Golden Valley Looks to Revamp Downtown, Possibly Add Grocery Store
In this ever-evolving world, change, in some form or fashion, is inevitable.
“I think there’s a lot of excitement about seeing our downtown become more of a gathering place for people to come, shop, eat,” said Jason Zimmerman, Golden Valley’s planning manager.
Golden Valley’s downtown, which city officials define as the area near Winnetka Avenue and Golden Valley Road, already has plenty of amenities.
“We really love the layout of having restaurants and a hardware shop and some of the other things that are available to us here in the downtown area,” said Davis Johnson, a Golden Valley resident.
“I love the area,” said Beth Cramer of Plymouth. “We live close by and we have no other reason to go elsewhere. So we like it here.”
But as time passes, the hope and expectation of convenience can leave people wanting more.
“I think a grocery store in this specific region would be helpful,” Johnson said.
“There is a Starbucks across the way, but if they could bring a Caribou in here, that would be about perfect for me,” Cramer said.
While city officials aren’t making any promises about a Caribou, they are in the middle of a comprehensive study to transform downtown Golden Valley for the next several decades.
“We’ve already had some developers express interest just knowing what our comprehensive plan says and what the initial conversations around the downtown have been,” Zimmerman said. “We have developers who are waiting to see how that plan plays out.”

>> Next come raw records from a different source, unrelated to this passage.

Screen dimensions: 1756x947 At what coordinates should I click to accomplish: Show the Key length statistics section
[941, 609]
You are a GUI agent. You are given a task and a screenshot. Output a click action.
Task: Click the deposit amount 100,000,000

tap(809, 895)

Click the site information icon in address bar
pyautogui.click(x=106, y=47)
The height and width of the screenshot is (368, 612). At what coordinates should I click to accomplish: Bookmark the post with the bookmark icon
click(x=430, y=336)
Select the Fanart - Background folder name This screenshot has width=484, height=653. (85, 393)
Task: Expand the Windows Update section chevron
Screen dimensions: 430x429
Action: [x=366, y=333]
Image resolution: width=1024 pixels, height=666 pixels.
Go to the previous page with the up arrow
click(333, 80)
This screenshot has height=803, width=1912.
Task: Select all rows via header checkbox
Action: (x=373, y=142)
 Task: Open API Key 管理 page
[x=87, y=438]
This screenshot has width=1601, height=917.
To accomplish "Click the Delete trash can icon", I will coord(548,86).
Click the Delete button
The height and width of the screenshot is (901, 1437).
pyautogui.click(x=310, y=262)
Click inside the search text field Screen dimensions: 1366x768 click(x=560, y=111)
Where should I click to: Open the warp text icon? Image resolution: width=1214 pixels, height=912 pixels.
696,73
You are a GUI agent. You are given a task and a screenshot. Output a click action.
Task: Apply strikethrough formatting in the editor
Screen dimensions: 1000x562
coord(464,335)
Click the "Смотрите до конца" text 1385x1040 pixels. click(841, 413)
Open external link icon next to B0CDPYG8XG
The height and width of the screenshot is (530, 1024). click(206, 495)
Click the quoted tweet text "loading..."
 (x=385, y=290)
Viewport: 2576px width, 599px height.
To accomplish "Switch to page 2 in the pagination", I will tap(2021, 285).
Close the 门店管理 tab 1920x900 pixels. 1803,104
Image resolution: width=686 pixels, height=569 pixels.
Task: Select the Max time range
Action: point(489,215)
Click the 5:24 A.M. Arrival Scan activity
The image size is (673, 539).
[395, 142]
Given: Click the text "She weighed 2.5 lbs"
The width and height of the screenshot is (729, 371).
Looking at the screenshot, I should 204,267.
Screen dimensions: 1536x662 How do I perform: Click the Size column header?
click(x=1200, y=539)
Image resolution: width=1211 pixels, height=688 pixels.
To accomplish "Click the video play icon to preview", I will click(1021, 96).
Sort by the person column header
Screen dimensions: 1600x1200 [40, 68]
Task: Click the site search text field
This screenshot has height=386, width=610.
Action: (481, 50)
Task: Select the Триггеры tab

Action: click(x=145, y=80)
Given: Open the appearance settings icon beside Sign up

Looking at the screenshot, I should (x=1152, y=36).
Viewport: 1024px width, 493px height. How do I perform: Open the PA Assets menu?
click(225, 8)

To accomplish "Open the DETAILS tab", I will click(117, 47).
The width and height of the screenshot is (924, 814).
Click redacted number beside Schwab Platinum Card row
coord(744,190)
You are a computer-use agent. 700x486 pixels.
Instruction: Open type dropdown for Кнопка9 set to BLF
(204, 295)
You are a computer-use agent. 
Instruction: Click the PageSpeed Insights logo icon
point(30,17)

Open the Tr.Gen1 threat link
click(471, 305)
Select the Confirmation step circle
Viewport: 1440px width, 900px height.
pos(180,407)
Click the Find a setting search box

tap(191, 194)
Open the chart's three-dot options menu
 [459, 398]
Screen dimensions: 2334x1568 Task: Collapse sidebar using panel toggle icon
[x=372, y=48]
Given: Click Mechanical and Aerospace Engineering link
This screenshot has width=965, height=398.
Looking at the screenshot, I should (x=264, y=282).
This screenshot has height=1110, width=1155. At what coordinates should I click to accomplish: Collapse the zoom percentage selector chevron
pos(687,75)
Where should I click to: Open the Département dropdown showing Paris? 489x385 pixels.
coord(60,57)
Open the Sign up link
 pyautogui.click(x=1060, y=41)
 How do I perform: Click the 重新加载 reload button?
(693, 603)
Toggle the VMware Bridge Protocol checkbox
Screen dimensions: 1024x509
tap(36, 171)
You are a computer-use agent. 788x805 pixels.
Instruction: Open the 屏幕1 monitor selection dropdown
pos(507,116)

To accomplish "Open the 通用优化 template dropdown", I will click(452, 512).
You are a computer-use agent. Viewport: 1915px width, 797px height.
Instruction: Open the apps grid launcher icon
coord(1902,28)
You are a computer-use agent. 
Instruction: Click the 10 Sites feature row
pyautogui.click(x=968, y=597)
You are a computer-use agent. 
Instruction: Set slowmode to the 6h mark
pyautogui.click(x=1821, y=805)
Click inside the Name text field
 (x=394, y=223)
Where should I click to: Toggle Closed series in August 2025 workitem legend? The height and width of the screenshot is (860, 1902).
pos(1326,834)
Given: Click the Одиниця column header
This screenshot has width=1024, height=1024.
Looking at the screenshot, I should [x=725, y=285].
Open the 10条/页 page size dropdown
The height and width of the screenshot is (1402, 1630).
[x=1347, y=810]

Golden Valley Hires Consultant
Golden Valley recently hired a consultant who’s putting together a document that lays out the city’s vision.
“If in the future a redevelopment project happens, or a developer comes along, we can point back to it and say ‘this is the city’s vision for this particular property or this area of downtown,'” Zimmerman said. “And hopefully we’ll see some of that change happen over the next five years.”
Some areas of opportunity include redeveloping the site of a vacant Park Nicollet Clinic and a nearby Wells Fargo bank branch that has more parking space than it needs.
“It’s a large facility,” Zimmerman said. “People don’t use banks as they used to, so maybe they could condense.”
Then there’s Golden Valley’s City Hall campus. Not only are the buildings aging, they’re also spread out.
“We could consolidate,” Zimmerman said. “Maybe some of this land could be turned over for residential or commercial use. We could sell that off and help finance some redevelopment.”
Any major decisions, however, are further down the road. First, the city needs the framework document from the consultant, which should be finished by year’s end.
“Then any developer would need some time to kind of digest it, but knock on wood, a year or two from now we may be seeing some demolition and some rebuilding taking place,” Zimmerman said.